Certains ont été contraints de débourser d’autres sommes pour loger
dans des hôtels, du moment où les agences de certains
concessionnaires automobiles leur ont promis une livraison rapide,
voire dans certains cas avant le 15 février dernier. Toutefois,
malgré ces promesses, les Algériens ont été surpris par cette
annonce qui leur a indiqué qu’il faut se montrer entre beaucoup plus
patient pour avoir leurs voitures. Il s’agit là de plusieurs longs
mois d’attente, car selon certains concessionnaires, le mauvais
temps a bloqué les bateaux qui devaient transporter des milliers de
véhicules. Pis, au moment où les Agences parlaient de mauvais temps,
plusieurs clients ont été contraints de retirer leur argent pour
renoncer à l’achat d’un véhicule neuf. Mais, ils ont été surpris par
cette autre annonce des responsables des Agences de vente de
véhicules. En effet, les Agences ont demandé aux clients de se
montrer, encore une fois, patients pour recevoir l’intégralité de
leur argent. Il s’agit là de longs mois d’attente, encore et encore,
pour la récupération des sommes d’argent versées par les clients.

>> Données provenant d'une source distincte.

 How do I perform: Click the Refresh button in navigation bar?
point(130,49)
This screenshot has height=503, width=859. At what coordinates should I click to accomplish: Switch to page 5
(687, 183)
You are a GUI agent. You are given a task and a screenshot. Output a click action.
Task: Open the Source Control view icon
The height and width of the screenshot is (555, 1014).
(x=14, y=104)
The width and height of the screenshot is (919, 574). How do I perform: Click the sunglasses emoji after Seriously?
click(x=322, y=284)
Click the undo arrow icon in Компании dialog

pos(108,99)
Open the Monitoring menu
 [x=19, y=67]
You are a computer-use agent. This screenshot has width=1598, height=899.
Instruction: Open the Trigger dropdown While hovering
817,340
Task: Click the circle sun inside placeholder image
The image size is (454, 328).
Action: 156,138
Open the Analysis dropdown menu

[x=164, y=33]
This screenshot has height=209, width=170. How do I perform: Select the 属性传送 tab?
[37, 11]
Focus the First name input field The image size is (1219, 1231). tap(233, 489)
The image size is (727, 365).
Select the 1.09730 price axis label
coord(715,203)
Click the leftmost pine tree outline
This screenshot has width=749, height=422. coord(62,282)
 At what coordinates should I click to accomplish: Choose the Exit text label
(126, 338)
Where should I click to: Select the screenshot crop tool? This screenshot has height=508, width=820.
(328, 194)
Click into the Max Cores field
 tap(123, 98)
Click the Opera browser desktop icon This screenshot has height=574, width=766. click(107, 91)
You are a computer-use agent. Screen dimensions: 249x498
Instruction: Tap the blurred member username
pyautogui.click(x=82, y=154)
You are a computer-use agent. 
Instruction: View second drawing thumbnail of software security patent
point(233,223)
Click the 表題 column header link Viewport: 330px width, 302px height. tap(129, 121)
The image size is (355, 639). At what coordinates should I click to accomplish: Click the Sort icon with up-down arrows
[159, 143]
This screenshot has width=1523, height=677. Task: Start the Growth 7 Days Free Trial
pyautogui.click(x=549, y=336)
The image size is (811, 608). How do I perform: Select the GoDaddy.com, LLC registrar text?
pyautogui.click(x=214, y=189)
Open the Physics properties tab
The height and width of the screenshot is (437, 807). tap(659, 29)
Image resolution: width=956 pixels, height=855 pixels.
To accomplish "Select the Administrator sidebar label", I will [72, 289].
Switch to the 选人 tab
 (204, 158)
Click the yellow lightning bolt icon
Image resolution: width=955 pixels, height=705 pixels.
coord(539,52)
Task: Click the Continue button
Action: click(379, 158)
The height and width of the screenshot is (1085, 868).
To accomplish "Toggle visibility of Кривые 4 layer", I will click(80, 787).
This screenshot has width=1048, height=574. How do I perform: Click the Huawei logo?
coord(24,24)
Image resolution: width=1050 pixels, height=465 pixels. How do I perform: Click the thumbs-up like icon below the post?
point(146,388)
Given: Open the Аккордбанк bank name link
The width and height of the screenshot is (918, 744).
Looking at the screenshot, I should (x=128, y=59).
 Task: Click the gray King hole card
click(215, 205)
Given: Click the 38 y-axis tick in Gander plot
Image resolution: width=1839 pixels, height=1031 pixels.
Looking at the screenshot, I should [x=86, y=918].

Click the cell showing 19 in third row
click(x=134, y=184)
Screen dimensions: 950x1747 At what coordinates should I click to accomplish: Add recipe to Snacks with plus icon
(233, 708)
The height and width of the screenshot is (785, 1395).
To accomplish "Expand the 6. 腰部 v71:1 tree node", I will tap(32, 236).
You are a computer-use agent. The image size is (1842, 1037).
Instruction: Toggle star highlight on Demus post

Une autre peine, un autre casse-tête pour les Algériens voulant
acquérir un nouveau véhicule.
L’arnaque se
poursuit
En plus des
retards flagrants dans les livraisons des véhicules neufs au profit
des clients, certains concessionnaires automobiles sont versés dans
l’arnaque. Comment est faite cette arnaque? Récemment, les services
de sécurité ont mené des enquêtes concernant de grosses commandes
d’automobiles, faites par des personnes physiques et non pas par des
sociétés, car seules les entreprises sont autorisées à faire ce
genre de commandes. Ces dernières ayant une complicité dans
certaines Agences ont été «autorisées» par les responsables de ces
boîtes pour faire de grosses commandes de véhicules, alors que
beaucoup de particuliers ont vu leurs demandes refusées. Le but des
agences de véhicules était de satisfaire, au premier plan, les
grosses commandes au détriment des particuliers. Il y a trois mois
de cela, trois frères ont procédé à une commande de 150 véhicules
auprès d’un concessionnaire. Non seulement, cette commande a été
acceptée sous le nom d’une personne physique, mais le plus étonnant
c’est que le concessionnaire avait présenté une remise de
«Show-room» de 6% alors qu’il s’agit pourtant de personne physique.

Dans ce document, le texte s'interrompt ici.